* Required work *
**A)** In the colorectal cancer abstract, which array did the researchers use to analyze the RNAs taken from colonic mucosa specimens?
**B)** List every gene that the colorectal cancer abstract reports as up-regulated in the patients' mucosa.

* Source passage *
____
The causative genes for autosomal dominantly inherited familial adenomatous polyposis (FAP) and hereditary nonpolyposis colorectal cancer have been well characterized. There is, however, another 10% to 15% of early onset colorectal cancers (CRC) in which the genetic components are unclear. In this study, we used microarray technology to systematically search for differentially expressed genes in early onset CRC.


Young patients with non-FAP or non-hereditary nonpolyposis colorectal cancer, and healthy controls were age- (<or=50 years old), ethnicity- (Chinese), and tissue-matched. RNAs extracted from colonic mucosa specimens were analyzed using GeneChip U133-Plus 2.0 Array.


Seven genes, CYR61, UCHL1, FOS, FOS B, EGR1, VIP, and KRT24, were consistently up-regulated in the mucosa of all six patients compared with the mucosa from four healthy controls. The overexpression of these genes was independently validated with a testing set of six patients and six healthy controls. Principal component analysis clustered the healthy control specimens separately from the patient specimens. Real-time PCR quantification with SYBR-Green on nine other patient specimens not previously used in microarray assays confirmed the up-regulation of these seven genes. These genes function in a multitude of biological processes ranging from transcription, angiogenesis, adhesion, and inflammatory regulation to protein catabolism in various cellular compartments, from extracellular to the nucleus. They integrate known tumorigenesis (Wnt, PI3K, MAP kinase, hypoxia, G protein-coupled receptor), neurologic, insulin-signaling, and NFAT-immune pathways into an intricate biological network.


The data suggest that the patient's mucosa is primed for tumorigenesis when cellular homeostasis is disrupted, and that the seven overexpressed genes could potentially predict early onset CRC.
____
* Raw data *

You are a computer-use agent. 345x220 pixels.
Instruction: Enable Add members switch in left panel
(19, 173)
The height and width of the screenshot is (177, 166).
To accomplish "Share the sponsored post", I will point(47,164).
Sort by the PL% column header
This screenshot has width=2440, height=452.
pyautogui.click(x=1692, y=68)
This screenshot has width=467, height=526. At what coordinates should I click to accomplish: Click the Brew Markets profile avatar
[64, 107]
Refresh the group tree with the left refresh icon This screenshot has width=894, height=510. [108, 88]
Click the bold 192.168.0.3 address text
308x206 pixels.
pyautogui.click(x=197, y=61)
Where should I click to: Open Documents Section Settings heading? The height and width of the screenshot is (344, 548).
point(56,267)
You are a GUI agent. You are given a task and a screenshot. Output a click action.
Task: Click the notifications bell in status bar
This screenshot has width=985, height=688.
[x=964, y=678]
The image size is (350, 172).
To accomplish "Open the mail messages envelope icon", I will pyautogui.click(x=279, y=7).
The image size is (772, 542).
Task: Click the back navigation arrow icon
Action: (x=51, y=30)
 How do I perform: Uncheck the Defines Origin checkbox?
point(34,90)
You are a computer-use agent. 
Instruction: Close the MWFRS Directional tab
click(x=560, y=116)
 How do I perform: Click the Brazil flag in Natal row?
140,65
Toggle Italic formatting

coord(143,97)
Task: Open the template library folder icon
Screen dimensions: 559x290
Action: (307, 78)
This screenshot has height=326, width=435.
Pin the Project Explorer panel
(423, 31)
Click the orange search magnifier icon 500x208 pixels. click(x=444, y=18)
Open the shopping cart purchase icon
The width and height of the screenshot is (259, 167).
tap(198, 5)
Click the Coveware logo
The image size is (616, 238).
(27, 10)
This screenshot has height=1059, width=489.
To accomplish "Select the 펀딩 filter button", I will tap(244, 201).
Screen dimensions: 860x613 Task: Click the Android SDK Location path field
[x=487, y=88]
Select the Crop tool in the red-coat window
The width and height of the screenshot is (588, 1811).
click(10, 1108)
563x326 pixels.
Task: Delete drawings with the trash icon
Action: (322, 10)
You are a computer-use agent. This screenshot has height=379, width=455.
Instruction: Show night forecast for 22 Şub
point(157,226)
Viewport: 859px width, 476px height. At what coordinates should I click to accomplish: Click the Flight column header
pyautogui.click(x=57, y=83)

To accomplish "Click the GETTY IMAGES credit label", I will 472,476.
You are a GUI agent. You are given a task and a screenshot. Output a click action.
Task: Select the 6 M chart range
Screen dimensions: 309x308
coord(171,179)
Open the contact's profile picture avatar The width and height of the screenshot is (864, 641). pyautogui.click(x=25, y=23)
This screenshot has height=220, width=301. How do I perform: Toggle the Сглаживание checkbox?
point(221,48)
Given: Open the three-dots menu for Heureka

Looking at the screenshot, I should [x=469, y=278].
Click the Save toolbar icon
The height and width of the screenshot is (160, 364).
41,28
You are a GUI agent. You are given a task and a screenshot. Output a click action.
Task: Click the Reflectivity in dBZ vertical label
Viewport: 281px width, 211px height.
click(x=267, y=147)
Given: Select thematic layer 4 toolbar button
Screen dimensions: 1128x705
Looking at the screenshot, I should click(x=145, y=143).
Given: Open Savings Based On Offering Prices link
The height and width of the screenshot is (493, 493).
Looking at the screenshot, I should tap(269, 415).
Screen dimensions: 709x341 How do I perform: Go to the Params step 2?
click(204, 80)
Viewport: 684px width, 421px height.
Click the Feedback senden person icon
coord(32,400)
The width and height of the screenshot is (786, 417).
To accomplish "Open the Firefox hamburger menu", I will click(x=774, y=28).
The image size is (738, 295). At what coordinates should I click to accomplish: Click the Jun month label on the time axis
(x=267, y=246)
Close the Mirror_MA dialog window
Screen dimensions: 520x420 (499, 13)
____
* Solution list *
**A)** The GeneChip U133-Plus 2.0 Array.

**B)** CYR61, UCHL1, FOS, FOS B, EGR1, VIP, KRT24